- TEXT EXTRACT:
Mr Gilchrist: He could study the nationalizing of Inco.

The Deputy Speaker: The member for Scarborough East.

Mr Laughren: I think it's a weird thing you've done. What does Mr Currie have on you folks? I hope it's not on Mr Sampson he's got anything.

I would simply say that I am pleased they're not proceeding, although I have a nagging concern about the water and sewage systems in this province because of Bill 107. It's a bill that's going into clause-by-clause debate tomorrow afternoon -- that's unless the Tories screw up the scheduling again. Tomorrow afternoon there's going to be a clause-by-clause debate on Bill 107, and that bill transfers the remaining 25% of sewer and water systems to municipalities. Whether they want them or not, quite frankly, they're going to get them.

Then, of course, in tandem with that transfer is the downloading -- and I'll speak about that in a little while -- that's going to occur and put enormous pressure on the municipalities to find new revenues, such as the sale of their sewer and water facilities. I'm very unhappy about that. It would not be the government privatizing per se; it would be the municipalities privatizing because of the enormous fiscal pressures put on them by this government in its downloading. There's no doubt about that.

I found the Minister of the Environment's comments -- and I'll use this word advisedly, Mr Speaker, and I hope you won't rule it out of order -- disingenuous. What he more or less said was he would be disappointed -- I'll paraphrase, and if I'm wrong, I hope the Minister of Environment will rise to his feet and correct me. What he more or less said was he would be disappointed if municipalities sold the sewer and water facilities when they took over ownership. He more or less said that. This is in London, Ontario.

- DATA SECTION:
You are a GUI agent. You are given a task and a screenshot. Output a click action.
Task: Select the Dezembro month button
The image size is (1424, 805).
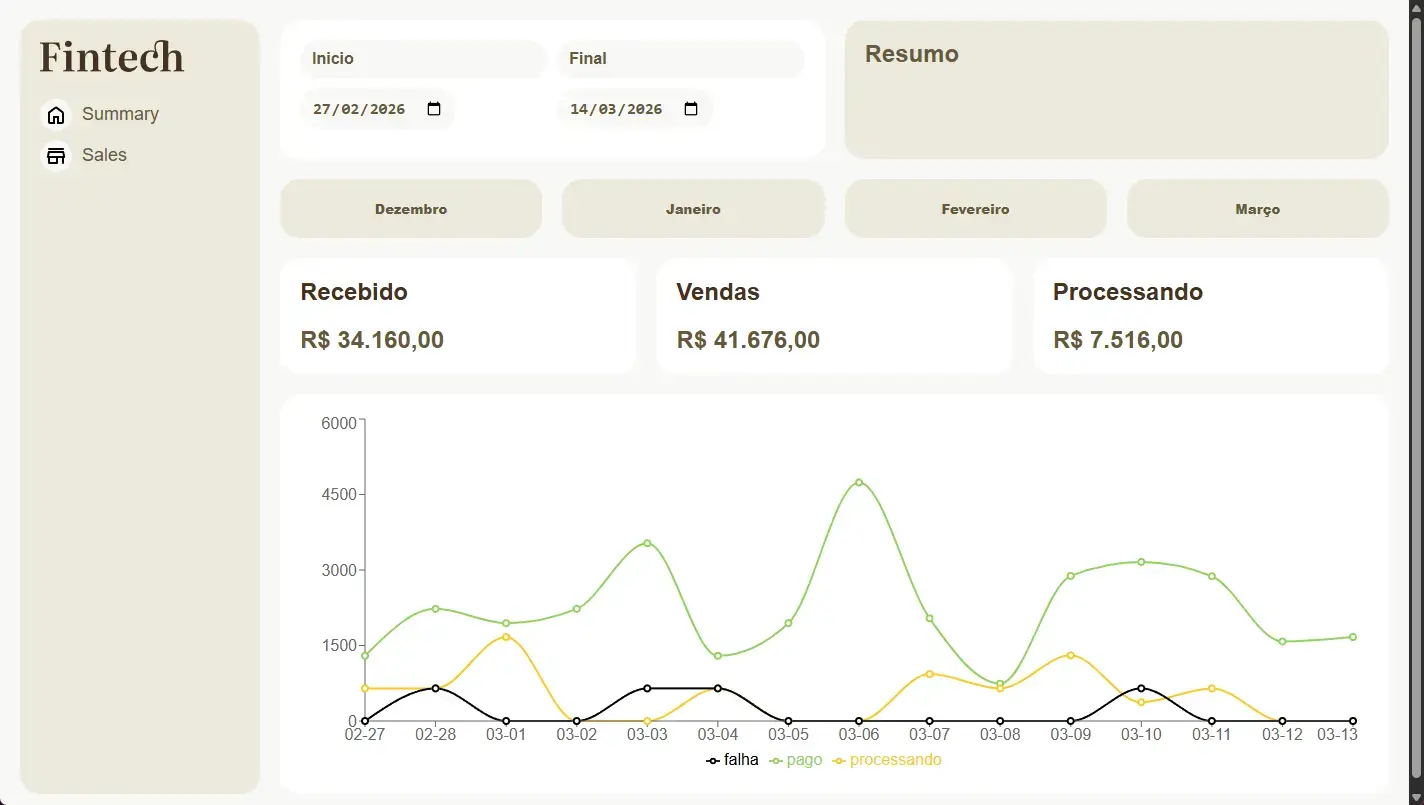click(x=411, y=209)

- PROBLEM SET:
• A. Could you rewrite the legislative debate, starting with "Mr Gilchrist: He" and going on through "to get them.", putting "Bill 103" in place of "Bill 107"?
• B. Would you extend the legislative debate on sewer and water systems, picking up right after its last sentence?
The material has no connection to the legislative debate.

- ANSWERS IN ORDER:
• A.
Mr Gilchrist: He could study the nationalizing of Inco.

The Deputy Speaker: The member for Scarborough East.

Mr Laughren: I think it's a weird thing you've done. What does Mr Currie have on you folks? I hope it's not on Mr Sampson he's got anything.

I would simply say that I am pleased they're not proceeding, although I have a nagging concern about the water and sewage systems in this province because of Bill 103. It's a bill that's going into clause-by-clause debate tomorrow afternoon -- that's unless the Tories screw up the scheduling again. Tomorrow afternoon there's going to be a clause-by-clause debate on Bill 103, and that bill transfers the remaining 25% of sewer and water systems to municipalities. Whether they want them or not, quite frankly, they're going to get them.

• B.
I thought, boy, that is disingenuous when you transfer it to the municipalities, really, really tighten the screws financially on those municipalities, and then throw up your hands and say, "Gee, I hope they don't privatize those services." That really is less than forthright, and it's not like this Minister of Environment to be less than forthright. It's not like him to do that, and that's why I was disappointed in his comments.

I am not pleased with the philosophy and the attitude towards -- I'm sorry, I can't read what the member across the way is trying to show me -- I'm not pleased with any aspects of privatization, but at the same time it really was --

Hon Mr Sterling: How about nationalization?

Mr Laughren: That's different. Now you've got my adrenalin going again. Talk about nationalization, and I want to be at the table. If it's privatization, I don't want to be.

Yes, as a matter of fact, it's a well-known fact that for years and years and years, I wanted to nationalize Inco and call it the People's International Nickel Co, or Pinco for short. That's right.

Mr Conway: Like Tony Blair, you had a conversion.

Mr Laughren: I hope it's not as complete a conversion as Tony Blair has had.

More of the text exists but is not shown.